Use the Zone Width to limit the number of generated passes. You can either specify an exact value for the zone width or define the job zone with a point.
The passes are generated by sectioning the machining surfaces with planes perpendicular to the First curve.
Morph between two curves
The passes are calculated by finding points on the machining surfaces which satisfy the criteria that the ratio of the distance from the given surface point to the First curve to the distance from the point to the second curve stays the same for a given pass.
Use the Start margin and the End margin to set the offsets from the generated passes to the First and the Second curves respectively.
Around rotary axis
The passes are calculated as sections of the machining surfaces with the series of cylinders around the rotary axis.
Tool axis orientation modes
In this mode the tool axis orientation stays the same for the entire toolpath (unless the vertical clearance angle is specified). Basically what you get is a conventional 3 axis milling toolpath.
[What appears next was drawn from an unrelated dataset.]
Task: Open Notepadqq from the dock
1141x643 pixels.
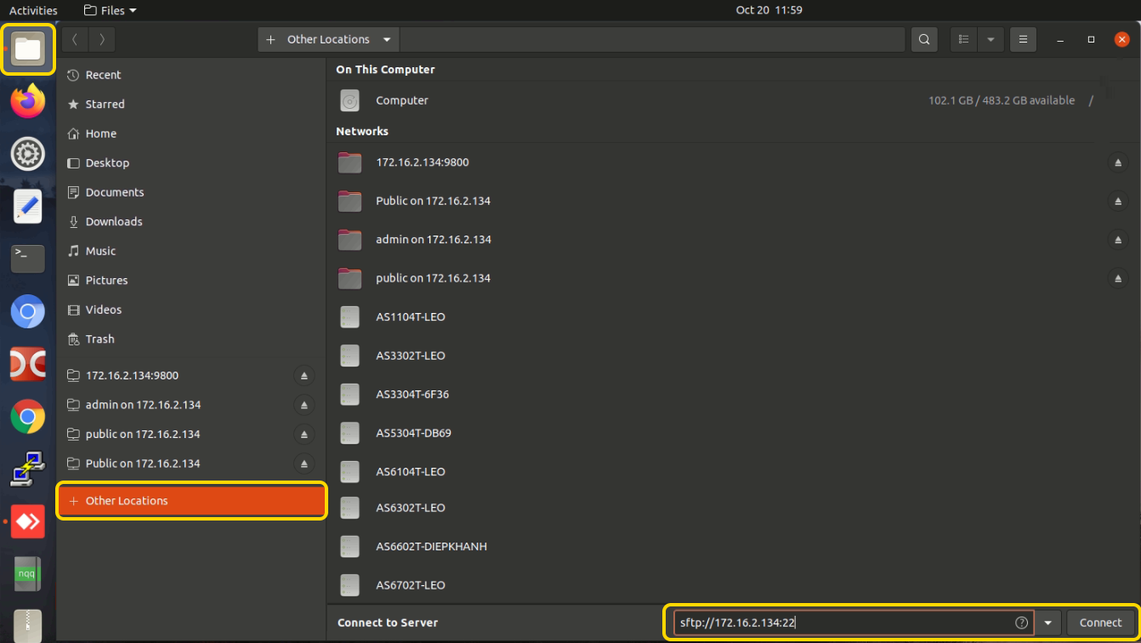Action: tap(26, 573)
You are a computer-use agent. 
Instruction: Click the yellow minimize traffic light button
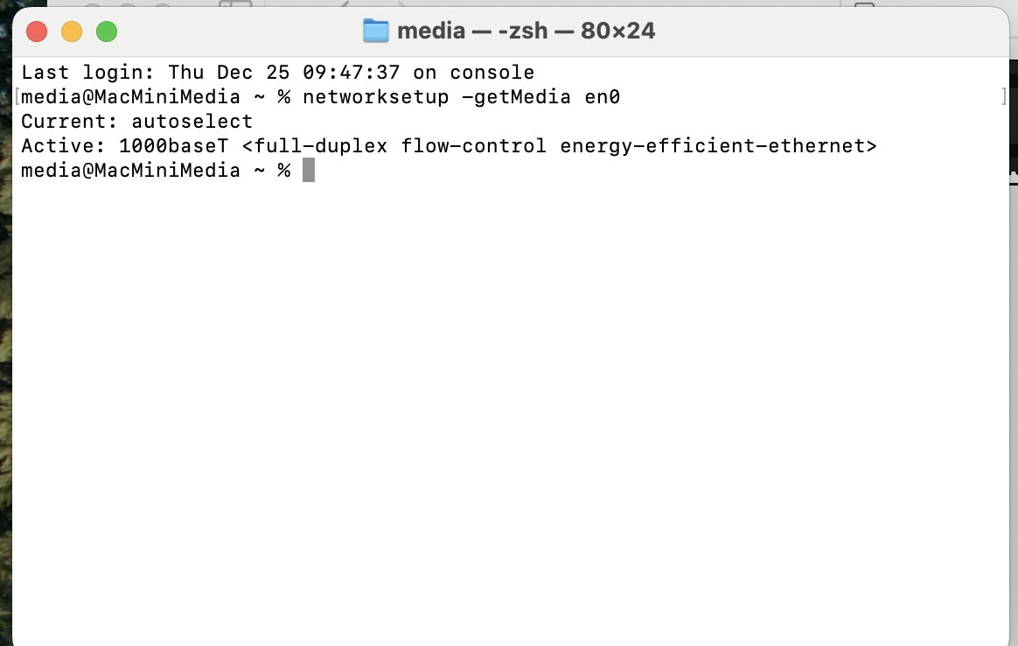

The Vertical clearance angle feature automatically tilts the tool away from the wall surfaces in places where the slope of a surface is steep or negative (a surface normal looks down the tool axis). An additional clearance angle can be used. It allows simple machining of undercut areas.
Normal to surface
The tool is oriented by normal to machining surfaces. Additionally the lead and lean tool angles can be applied to further tilt the tool along or to the side from the cutting direction.
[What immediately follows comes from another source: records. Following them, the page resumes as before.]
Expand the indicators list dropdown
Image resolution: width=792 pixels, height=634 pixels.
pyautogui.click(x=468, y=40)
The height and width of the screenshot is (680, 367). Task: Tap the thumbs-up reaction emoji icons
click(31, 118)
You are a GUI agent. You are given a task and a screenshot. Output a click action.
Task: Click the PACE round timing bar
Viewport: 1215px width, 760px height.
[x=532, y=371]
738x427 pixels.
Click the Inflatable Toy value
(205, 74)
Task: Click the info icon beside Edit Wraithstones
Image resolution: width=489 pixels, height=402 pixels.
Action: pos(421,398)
The tool contacts machining surfaces with the peripheral part (cylindrical part for the cylindrical mills). Additionally lead and lean angles can be applied. The strategy can be used for swarf milling.
The tool axis is oriented to the specified point.
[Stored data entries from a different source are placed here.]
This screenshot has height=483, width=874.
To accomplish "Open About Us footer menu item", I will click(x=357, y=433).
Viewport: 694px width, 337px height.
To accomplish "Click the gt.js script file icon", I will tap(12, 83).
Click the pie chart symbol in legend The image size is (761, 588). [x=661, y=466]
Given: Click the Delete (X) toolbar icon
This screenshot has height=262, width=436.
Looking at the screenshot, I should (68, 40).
The tool axis is oriented to the nearest point of the specified Tilt curve.
To rotary axis
The tool axis is directed to the rotary axis, as in the rotary machining. Additionally the side angle to the rotary axis can be specified
4 axis machining with the Rotary axis
The rotary axis feature allows to transform a 5 axis toolpath into a 4 axis toolpath by locking one of the components (X, Y, Z) of the tool axis direction.
The machining surfaces define where the toolpath will be calculated
The First curve is used in the Parallel to curve strategy to define the curves parallel to which the passes are calculated and in the Morph between two curves strategy to define the first curve. You can select one or more not necessary connected curves or edges as the First curve.
The Second curve is used in the Morph between two curves strategy. You can select one or more not necessary connected curves or edges as the second curve.
The tilt curve is used for the Through curve tool axis orientation mode.
Use the job zone to trim the passes outside the specified 2d containment areas. The plane of the containment area is defined by the initial tool orientation.
Use restrict zones to easily create restriction geometry from curves and edges.
By default the Check part option is enabled. It means that the operation generates a gouge-free toolpath. Often when the geometry of the machining surfaces is simple and the minimal curvature of the machining surfaces is larger than the tool radius you can disable the Check part option to speed up the toolpah generation.
Enabling the roughing option turns on the roughing passes. The number of layers and the step between layers can be set. The Check workpiece option can be used to eliminate air cutting.
There are several different modes of calculation of the roughing passes.
1. By surface normal
The roughing passes are calculated as offsets from the finishing passes along the surface normal.
2. Along tool axis
The roughing passes are calculated by simple shift of the finishing passes along the tool axis.
3. In tool plane
The roughing passes are calculated as offsets from the finishing passes in the frontal tool direction. It works best for the parallel to vertical plane strategy and when machining surfaces with the front of the tool.
4. Perpendicular to tool axis
The roughing passes are calculated as offsets of the finishing passes in the plane perpendicular to the tool axis. The mode works better for the parallel to horizontal plane strategy, and when machining surfaces with the peripheral part of the tool.